I expect the question of how to market this book was a vexing one, because part of the fun is working out what’s going on but on the other hand someone expecting a pure quill fantasy might react badly if they discover they’ve picked up an SF novel by mistake.
Kirstein continues this game of presenting what is slowly revealed to be a science fiction story in fantasy garb through the book: the setting is comparatively low tech, the social organization more or less feudal in the civilized areas, and the wizards are repeatedly said to use magic. Bel is a barbarian of a type familiar from dozens of stories and goblins and dragons abound. As the book continues, it becomes increasingly clear that as much as the setting may look like a secondary world fantasy, it’s actually a mundane world (whose true nature is better explained in later books), a world much of whose surface is uncharted and uninhabited because it appears to be uninhabitable:
“The southern shore of the Inland Sea is inhabited, too, but not to any great distance. The vegetation gets odd farther south, and it’s hard to introduce anything useful. It might be a worse version of what you have in the Outskirts.”
In fact, a discerning reader will likely conclude that that this world is either the Earth after some Nausicaä of the Valley of the Wind-level ecological calamity or (more likely) an alien planet comparatively recently settled, whose technologically backward condition may be due to the machinations of the wizards. What the reader cannot tell is if the wizards are simply power-mad autocrats or if they have some good reason for acting as they do. In fact, even the wizards seem unclear on this point because their habit of sequestering information means even they are vulnerable to manipulation from within their ranks.
One of the impressive things about this book and the series in general is the way Kirstein resists having Rowan deduce too much too quickly; she’s smart, she’s good at working out how things behave but there are many moments where the reader will work out what is going on and Rowan will not, because Rowan’s context denies her information about phenomena like electricity or gunpowder.
As I’ve mentioned, this book and the rest of the series were very favourably reviewed online. Even now, of the 21 reviews on Amazon 17 are five star and three are four star.

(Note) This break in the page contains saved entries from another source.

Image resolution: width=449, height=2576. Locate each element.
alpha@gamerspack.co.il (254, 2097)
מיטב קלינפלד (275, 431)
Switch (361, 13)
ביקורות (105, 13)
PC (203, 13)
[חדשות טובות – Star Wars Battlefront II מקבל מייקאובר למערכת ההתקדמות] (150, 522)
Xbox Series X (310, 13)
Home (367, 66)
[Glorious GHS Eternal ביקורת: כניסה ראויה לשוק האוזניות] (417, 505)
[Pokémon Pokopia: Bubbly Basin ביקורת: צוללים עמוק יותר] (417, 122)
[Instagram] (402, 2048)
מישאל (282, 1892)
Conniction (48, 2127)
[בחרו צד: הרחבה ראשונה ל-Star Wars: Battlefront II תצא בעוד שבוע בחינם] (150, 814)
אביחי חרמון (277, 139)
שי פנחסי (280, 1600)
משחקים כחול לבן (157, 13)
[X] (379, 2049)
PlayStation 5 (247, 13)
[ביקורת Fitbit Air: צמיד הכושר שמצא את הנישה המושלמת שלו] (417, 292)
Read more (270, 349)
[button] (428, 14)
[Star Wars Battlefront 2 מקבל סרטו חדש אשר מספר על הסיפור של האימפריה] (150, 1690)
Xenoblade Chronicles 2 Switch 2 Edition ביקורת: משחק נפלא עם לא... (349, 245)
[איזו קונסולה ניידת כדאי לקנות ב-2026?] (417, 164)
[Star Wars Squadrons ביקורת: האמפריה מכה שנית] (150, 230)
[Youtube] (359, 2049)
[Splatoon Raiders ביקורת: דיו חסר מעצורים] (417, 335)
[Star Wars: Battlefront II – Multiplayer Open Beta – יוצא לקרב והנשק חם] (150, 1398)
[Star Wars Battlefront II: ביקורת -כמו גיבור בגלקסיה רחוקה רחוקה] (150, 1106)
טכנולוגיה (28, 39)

Jo Walton reviewed the whole series on tor.com in 2008; the comments were almost uniformly positive save for dissatisfaction with the lack of availability at the time and the slow pace of publication. Despite that, I believe if you were to grab a passing SF reader and question them according to the customs of their people1, they would admit to having never heard of The Steerswoman books. It’s irritating that fame depends so much on dumb luck; there are much worse novels that have enjoyed greater, more sustained fame.
The Steerswoman can be found at the other end of this link.
- Speaking of “according to the customs of their people”, I was not thrilled to discover there’s a scene in which Bel tortures a prisoner for information. In her defense, she’s a murderous thug who leaves a trail of bodies behind her. Rowan doesn’t help, exactly, but she also does not put up a spirited case against torturing the guy.